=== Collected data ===
==============================

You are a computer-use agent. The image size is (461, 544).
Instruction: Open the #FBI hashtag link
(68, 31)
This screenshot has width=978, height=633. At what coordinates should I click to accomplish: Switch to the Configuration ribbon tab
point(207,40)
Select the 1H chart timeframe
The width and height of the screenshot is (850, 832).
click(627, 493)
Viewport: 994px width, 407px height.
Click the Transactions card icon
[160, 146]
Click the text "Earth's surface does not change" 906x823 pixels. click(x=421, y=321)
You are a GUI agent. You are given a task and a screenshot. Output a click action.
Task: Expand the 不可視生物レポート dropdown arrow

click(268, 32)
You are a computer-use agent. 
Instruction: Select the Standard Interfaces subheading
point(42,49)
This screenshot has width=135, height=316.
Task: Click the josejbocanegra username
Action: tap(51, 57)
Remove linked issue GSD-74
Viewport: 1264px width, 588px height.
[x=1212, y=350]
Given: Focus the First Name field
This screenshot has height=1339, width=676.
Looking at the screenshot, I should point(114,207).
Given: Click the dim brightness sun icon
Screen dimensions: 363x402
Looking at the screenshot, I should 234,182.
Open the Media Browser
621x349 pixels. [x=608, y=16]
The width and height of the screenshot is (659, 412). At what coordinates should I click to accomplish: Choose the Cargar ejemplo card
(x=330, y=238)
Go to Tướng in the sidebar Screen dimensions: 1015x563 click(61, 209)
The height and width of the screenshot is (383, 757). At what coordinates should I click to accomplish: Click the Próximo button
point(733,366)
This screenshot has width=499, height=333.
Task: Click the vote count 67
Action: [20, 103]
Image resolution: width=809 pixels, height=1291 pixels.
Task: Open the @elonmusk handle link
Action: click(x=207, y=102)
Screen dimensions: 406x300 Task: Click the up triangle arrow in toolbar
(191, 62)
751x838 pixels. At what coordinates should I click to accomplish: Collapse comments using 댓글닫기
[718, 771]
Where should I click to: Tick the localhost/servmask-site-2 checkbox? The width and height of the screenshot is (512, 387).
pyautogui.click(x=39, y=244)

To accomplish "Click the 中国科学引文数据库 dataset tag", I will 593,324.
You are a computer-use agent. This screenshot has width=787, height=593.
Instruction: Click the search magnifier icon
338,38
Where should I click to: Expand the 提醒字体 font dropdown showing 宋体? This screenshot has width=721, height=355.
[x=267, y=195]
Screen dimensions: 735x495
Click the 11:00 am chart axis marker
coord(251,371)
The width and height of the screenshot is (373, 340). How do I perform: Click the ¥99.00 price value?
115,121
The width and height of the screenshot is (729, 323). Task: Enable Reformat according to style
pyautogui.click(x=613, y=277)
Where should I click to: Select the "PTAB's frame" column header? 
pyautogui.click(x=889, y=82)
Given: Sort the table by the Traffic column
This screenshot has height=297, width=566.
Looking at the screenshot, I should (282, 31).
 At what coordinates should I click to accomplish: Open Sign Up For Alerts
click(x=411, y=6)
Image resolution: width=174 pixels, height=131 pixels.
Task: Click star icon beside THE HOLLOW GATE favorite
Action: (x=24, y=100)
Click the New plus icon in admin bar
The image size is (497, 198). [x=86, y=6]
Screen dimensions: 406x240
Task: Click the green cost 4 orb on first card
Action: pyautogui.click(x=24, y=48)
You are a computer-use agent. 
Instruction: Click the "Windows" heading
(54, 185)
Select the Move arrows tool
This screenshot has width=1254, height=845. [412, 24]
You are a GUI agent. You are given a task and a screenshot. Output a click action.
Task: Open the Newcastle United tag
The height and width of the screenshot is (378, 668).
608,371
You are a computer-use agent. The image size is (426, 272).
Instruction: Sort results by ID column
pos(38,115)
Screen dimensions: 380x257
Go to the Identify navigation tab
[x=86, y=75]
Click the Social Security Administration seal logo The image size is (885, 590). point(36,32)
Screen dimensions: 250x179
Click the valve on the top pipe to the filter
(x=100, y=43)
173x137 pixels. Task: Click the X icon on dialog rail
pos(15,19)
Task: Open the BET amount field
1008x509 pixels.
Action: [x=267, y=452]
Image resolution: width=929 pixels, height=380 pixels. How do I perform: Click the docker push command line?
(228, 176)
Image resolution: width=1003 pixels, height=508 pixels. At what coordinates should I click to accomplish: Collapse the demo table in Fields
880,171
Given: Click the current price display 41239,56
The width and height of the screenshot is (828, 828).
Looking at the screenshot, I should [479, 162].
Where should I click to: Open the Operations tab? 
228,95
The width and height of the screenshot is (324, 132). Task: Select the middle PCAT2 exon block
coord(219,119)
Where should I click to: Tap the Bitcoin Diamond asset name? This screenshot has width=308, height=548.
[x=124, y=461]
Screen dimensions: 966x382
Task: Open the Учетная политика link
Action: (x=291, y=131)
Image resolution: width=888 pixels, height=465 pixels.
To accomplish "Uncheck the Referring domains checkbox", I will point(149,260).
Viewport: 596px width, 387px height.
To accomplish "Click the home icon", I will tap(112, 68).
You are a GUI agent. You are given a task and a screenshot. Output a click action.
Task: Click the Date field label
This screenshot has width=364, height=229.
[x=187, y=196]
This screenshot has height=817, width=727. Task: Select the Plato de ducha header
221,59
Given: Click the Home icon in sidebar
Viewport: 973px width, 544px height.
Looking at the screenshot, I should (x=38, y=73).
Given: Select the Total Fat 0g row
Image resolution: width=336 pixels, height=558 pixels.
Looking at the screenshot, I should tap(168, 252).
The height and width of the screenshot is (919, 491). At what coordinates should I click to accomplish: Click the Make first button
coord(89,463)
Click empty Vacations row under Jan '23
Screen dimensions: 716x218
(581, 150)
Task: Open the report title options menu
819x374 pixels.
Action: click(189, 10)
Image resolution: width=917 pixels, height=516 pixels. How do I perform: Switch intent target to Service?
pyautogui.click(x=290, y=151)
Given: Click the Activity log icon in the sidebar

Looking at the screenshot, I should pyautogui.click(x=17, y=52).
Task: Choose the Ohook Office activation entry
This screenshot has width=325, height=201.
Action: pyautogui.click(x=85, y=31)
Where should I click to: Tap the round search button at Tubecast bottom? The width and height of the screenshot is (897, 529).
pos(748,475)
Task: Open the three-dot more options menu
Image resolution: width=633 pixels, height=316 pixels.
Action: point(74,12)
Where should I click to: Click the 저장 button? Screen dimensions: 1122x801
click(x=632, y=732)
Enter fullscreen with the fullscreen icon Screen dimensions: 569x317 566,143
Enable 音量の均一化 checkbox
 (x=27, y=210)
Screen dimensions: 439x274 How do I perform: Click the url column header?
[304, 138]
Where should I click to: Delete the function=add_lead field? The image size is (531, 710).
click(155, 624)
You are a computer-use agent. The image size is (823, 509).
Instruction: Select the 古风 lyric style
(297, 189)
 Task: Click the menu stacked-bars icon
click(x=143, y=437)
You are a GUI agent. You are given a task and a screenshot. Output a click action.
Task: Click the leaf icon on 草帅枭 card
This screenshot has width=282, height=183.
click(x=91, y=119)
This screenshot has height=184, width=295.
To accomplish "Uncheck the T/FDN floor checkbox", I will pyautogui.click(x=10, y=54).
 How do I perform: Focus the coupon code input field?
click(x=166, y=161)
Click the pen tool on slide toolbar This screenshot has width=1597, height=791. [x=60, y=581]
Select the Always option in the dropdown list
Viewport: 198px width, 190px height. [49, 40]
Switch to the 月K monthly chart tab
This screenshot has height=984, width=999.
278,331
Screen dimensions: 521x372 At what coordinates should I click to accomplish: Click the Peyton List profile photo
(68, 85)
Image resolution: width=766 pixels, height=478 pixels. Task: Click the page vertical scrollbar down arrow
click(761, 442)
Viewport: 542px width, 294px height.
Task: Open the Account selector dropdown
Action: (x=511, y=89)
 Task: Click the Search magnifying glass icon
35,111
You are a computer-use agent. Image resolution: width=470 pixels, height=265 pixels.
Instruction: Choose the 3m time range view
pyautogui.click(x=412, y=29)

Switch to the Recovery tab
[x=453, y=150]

==============================

Reproduce the line containing "Instruction: Choose the 3m time range view" and every line after it. Stop at the last line of the records, and add nothing.

=== TASK RESULT ===
Instruction: Choose the 3m time range view
pyautogui.click(x=412, y=29)

Switch to the Recovery tab
[x=453, y=150]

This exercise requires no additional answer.